*Extract to read:*
Colab Environment CPU / CPU High-RAM

Keys:
* PromptTemplate
* LangChain
* LLMChain
______

# How To Create a Moderation System Using LangChain & Hugging Face.


We are going to create a Moderation System based in a Model from Hugging Face.

First the Model reads the User comments and answer them.

Then the same Model receives the answer and identify any kind of negativity modifiyng if necessary the comment.

The intention is to  prevent a text entry by the user from influencing a negative or out-of-tone response from the comment system.


Of course the notebook using the OpenAI OR LLAMA-2 Models has performed much better than this one.

With the OpenAI API you can use much more powerful models than what we can load on our local machine or in Google Colab.

The Notebook has been tested with many models, I have finally left two. One of them can be run in the free version of Colab, while the larger one should be run using the PRO version of Colab.

You can download the notebook and run it on your machine, you will need a GPU with 16 MB of memory.

In [None]:
#Install de LangChain and openai libraries.
# !pip install -q langchain==0.1.4
# !pip install -q openai==1.37.0
# !pip install -q transformers==4.35.2

## Importing LangChain Libraries.
* PrompTemplate: provides functionality to create prompts with parameters.
* OpenAI:  To interact with the OpenAI models.
* LLMChain: To create chains, where the prompts or the results can pass from one step to another inside the chain.

In [3]:
from langchain import PromptTemplate
from langchain.chains import LLMChain

from langchain.llms import HuggingFacePipeline
from transformers import AutoTokenizer, AutoModelForCausalLM, pipeline, AutoModelForSeq2SeqLM

ModuleNotFoundError: No module named 'langchain_community'

In [3]:
import torch
import os
import numpy as np

In [4]:
#model_id = "EleutherAI/gpt-neo-2.7B" #free version
model_id = "EleutherAI/gpt-j-6b" #Colab PRO

tokenizer = AutoTokenizer.from_pretrained(model_id)
model = AutoModelForCausalLM.from_pretrained(model_id)



tokenizer_config.json:   0%|          | 0.00/619 [00:00<?, ?B/s]

vocab.json:   0%|          | 0.00/798k [00:00<?, ?B/s]

merges.txt:   0%|          | 0.00/456k [00:00<?, ?B/s]

tokenizer.json:   0%|          | 0.00/1.37M [00:00<?, ?B/s]

added_tokens.json:   0%|          | 0.00/4.04k [00:00<?, ?B/s]

special_tokens_map.json:   0%|          | 0.00/357 [00:00<?, ?B/s]

Special tokens have been added in the vocabulary, make sure the associated word embeddings are fine-tuned or trained.


config.json:   0%|          | 0.00/930 [00:00<?, ?B/s]

pytorch_model.bin:   0%|          | 0.00/24.2G [00:00<?, ?B/s]

In [5]:
pipe = pipeline(
    "text-generation",
    model=model,
    tokenizer=tokenizer,
    max_new_tokens=128,
    eos_token_id = int(tokenizer.convert_tokens_to_ids('.')),
    device_map='auto'
)
assistant_llm = HuggingFacePipeline(pipeline=pipe)

Create the template for the first model called assistant.

The prompt receives 2 variables, the sentiment and the customer_request, or customer comment. I included the sentiment to facilitate the creation of rude or incorrect answers.

Note the **eos_token_id**, I incorporated it to help the Model stop generating text. It has a tendency to put much more text than necessary.

In [6]:
# Instruction how the LLM must respond the comments,
assistant_template = """

*What is being asked:* Update the moderation system page, starting with "The Notebook has" and going on through "and openai libraries.", and write that part out again with "Colab" changed to "Kaggle".

*Data supplied:*
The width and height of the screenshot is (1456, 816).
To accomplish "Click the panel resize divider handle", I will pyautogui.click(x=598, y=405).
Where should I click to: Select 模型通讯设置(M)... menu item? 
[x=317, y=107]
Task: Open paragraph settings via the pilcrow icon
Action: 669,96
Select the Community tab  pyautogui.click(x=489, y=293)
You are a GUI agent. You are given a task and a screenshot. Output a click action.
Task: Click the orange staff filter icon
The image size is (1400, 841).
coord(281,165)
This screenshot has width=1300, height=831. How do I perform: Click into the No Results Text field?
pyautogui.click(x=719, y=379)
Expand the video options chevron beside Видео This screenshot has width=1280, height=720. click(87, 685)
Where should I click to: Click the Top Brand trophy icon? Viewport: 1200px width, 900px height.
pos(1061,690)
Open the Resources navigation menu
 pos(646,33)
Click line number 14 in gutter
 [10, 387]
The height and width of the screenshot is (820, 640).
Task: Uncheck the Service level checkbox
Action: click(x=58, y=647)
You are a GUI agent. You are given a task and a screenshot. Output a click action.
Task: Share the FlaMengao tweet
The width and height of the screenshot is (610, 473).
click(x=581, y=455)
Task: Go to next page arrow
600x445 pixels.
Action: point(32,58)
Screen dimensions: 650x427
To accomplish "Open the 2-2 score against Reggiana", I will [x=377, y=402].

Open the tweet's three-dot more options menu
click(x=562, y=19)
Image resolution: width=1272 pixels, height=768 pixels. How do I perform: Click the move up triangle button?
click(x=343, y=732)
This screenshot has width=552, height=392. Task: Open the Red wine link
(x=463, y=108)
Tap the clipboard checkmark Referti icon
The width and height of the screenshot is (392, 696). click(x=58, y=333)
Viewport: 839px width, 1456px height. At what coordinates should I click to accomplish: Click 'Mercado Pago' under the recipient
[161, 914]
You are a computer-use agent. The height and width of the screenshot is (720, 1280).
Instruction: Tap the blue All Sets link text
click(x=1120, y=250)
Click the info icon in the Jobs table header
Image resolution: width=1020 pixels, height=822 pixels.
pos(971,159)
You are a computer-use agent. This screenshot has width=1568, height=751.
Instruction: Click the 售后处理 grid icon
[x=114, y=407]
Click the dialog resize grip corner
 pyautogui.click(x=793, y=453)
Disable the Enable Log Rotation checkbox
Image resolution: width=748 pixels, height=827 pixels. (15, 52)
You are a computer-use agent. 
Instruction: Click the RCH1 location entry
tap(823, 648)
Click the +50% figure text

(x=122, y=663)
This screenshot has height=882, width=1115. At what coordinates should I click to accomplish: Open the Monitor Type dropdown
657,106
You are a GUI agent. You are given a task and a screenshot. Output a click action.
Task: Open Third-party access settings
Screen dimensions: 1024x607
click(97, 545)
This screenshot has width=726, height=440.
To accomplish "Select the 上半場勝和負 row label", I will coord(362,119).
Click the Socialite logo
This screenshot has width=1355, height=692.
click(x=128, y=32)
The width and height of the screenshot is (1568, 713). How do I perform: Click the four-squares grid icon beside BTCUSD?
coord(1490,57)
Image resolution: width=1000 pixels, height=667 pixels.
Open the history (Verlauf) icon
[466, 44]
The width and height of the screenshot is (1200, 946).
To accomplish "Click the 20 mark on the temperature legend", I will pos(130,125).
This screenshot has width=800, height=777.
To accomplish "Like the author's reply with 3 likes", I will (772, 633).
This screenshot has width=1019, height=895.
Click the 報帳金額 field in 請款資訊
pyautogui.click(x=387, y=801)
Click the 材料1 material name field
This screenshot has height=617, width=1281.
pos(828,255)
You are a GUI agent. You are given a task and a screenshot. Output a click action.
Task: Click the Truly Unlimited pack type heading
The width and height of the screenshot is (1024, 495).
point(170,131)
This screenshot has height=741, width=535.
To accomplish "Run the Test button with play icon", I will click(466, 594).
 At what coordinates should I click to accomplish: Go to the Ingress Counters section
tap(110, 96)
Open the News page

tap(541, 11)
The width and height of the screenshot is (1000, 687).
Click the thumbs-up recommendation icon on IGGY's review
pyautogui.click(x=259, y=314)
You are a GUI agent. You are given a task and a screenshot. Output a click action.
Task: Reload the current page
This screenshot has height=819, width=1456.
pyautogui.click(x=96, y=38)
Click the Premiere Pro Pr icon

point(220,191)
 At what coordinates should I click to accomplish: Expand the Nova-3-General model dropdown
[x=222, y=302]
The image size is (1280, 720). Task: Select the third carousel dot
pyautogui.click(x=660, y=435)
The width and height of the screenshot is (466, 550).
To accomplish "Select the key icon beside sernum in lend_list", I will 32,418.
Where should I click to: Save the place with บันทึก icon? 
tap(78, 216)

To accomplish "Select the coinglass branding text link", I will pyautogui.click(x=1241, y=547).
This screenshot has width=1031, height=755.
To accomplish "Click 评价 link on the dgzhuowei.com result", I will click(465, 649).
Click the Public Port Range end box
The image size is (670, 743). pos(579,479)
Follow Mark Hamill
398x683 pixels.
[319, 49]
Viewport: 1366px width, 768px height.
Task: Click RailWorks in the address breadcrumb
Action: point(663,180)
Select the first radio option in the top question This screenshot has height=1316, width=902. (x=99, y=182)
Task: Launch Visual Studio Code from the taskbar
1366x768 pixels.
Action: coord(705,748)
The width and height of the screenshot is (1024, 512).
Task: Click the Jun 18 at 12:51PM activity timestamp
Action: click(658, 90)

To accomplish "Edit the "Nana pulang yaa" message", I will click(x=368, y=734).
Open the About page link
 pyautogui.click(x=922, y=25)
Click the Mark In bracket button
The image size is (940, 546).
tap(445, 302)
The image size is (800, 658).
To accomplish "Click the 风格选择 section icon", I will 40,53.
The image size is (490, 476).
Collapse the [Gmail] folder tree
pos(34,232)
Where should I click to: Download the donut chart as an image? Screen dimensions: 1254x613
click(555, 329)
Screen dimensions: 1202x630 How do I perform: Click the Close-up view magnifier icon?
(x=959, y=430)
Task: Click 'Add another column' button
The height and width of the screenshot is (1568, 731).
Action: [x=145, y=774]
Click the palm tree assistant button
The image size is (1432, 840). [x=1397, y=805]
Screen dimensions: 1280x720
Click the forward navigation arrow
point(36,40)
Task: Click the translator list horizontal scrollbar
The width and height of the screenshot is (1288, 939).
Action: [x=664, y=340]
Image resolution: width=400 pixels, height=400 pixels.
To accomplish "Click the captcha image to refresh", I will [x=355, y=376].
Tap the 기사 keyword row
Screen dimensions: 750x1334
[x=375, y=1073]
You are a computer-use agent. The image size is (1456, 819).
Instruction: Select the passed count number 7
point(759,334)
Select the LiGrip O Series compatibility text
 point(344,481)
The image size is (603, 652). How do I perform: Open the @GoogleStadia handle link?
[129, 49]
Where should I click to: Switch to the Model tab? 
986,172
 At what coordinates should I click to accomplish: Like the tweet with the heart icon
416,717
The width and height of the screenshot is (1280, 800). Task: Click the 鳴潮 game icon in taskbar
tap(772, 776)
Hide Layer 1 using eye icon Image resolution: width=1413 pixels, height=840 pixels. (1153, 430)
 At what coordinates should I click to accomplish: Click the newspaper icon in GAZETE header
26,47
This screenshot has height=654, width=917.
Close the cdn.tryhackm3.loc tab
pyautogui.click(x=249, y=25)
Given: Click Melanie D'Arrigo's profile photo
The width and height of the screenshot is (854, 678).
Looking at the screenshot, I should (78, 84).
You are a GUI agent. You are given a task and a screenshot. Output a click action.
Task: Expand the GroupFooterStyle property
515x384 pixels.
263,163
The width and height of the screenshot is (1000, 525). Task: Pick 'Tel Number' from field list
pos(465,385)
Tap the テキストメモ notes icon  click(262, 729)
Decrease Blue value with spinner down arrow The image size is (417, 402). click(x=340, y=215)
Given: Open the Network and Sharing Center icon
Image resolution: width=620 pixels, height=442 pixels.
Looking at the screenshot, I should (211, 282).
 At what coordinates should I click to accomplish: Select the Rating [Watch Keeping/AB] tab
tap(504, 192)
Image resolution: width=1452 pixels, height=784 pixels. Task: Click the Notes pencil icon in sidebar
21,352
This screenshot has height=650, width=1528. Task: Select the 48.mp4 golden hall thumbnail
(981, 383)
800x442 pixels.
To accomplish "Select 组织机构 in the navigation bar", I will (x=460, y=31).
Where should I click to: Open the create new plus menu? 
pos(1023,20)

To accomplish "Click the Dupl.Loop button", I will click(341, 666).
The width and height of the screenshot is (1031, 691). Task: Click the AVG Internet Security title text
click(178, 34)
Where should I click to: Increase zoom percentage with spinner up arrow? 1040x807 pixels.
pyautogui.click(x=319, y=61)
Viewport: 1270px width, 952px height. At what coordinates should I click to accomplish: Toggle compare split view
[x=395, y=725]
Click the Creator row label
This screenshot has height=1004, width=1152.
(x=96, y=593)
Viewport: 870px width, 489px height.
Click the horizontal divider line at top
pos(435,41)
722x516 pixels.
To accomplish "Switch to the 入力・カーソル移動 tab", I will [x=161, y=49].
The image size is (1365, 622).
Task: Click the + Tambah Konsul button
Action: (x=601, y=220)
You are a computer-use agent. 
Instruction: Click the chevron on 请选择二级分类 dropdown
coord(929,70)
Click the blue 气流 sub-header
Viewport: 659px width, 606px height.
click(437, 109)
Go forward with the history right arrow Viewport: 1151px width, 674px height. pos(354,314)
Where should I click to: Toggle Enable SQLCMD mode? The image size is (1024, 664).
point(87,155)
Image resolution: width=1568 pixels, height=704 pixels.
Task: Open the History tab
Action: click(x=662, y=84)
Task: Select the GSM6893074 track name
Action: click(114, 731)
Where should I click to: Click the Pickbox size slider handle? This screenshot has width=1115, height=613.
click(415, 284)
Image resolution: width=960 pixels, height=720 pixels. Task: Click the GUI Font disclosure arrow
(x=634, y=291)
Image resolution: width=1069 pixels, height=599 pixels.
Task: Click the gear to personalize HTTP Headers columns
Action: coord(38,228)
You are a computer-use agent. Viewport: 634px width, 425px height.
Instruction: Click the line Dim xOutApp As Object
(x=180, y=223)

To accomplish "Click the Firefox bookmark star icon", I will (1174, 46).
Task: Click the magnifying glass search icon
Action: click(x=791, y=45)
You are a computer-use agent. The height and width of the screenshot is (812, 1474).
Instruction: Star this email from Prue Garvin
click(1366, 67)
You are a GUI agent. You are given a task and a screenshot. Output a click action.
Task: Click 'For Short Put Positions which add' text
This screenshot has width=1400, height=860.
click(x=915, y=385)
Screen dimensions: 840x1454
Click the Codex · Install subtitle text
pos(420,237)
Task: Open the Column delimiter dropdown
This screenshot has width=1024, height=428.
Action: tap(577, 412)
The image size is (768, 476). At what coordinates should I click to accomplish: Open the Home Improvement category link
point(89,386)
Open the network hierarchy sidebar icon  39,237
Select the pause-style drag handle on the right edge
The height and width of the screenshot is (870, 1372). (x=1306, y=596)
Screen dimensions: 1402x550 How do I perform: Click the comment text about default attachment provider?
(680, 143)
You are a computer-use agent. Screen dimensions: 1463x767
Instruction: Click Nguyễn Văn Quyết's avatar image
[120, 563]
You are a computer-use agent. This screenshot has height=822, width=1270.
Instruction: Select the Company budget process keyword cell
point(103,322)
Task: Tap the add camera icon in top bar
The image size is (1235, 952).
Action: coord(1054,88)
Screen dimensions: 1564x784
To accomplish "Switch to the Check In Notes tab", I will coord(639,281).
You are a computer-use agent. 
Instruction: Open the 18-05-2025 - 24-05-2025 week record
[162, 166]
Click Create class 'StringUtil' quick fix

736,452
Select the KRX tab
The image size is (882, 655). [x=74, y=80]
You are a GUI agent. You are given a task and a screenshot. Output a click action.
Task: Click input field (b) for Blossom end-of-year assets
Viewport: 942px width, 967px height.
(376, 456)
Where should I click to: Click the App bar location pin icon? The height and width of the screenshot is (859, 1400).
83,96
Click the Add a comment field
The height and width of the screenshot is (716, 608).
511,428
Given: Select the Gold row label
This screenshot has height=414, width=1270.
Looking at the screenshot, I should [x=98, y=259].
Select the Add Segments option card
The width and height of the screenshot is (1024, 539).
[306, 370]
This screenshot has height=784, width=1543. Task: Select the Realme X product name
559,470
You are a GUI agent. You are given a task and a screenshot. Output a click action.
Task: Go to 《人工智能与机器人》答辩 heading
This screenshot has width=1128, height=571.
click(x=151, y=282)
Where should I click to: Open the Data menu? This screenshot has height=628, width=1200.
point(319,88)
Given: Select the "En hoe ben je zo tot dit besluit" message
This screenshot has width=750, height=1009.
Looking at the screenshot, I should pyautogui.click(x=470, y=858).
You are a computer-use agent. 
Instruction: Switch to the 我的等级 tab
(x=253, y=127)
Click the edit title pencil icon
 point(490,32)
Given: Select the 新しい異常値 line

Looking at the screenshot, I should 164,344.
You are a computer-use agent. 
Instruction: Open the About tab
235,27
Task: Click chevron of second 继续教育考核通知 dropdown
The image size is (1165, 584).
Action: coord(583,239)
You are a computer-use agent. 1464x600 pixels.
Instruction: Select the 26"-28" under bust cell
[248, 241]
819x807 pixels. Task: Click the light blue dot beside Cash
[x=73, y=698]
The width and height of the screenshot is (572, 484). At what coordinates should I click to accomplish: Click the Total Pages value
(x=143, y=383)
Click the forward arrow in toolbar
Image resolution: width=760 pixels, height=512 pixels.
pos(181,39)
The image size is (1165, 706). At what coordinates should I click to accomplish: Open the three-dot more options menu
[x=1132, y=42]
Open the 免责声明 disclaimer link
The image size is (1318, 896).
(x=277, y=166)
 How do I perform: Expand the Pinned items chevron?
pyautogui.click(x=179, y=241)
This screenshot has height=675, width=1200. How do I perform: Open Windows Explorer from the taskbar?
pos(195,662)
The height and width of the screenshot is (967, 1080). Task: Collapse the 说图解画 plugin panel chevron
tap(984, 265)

*Solution to this problem:*
The Notebook has been tested with many models, I have finally left two. One of them can be run in the free version of Kaggle, while the larger one should be run using the PRO version of Kaggle.

You can download the notebook and run it on your machine, you will need a GPU with 16 MB of memory.

In [None]:
#Install de LangChain and openai libraries.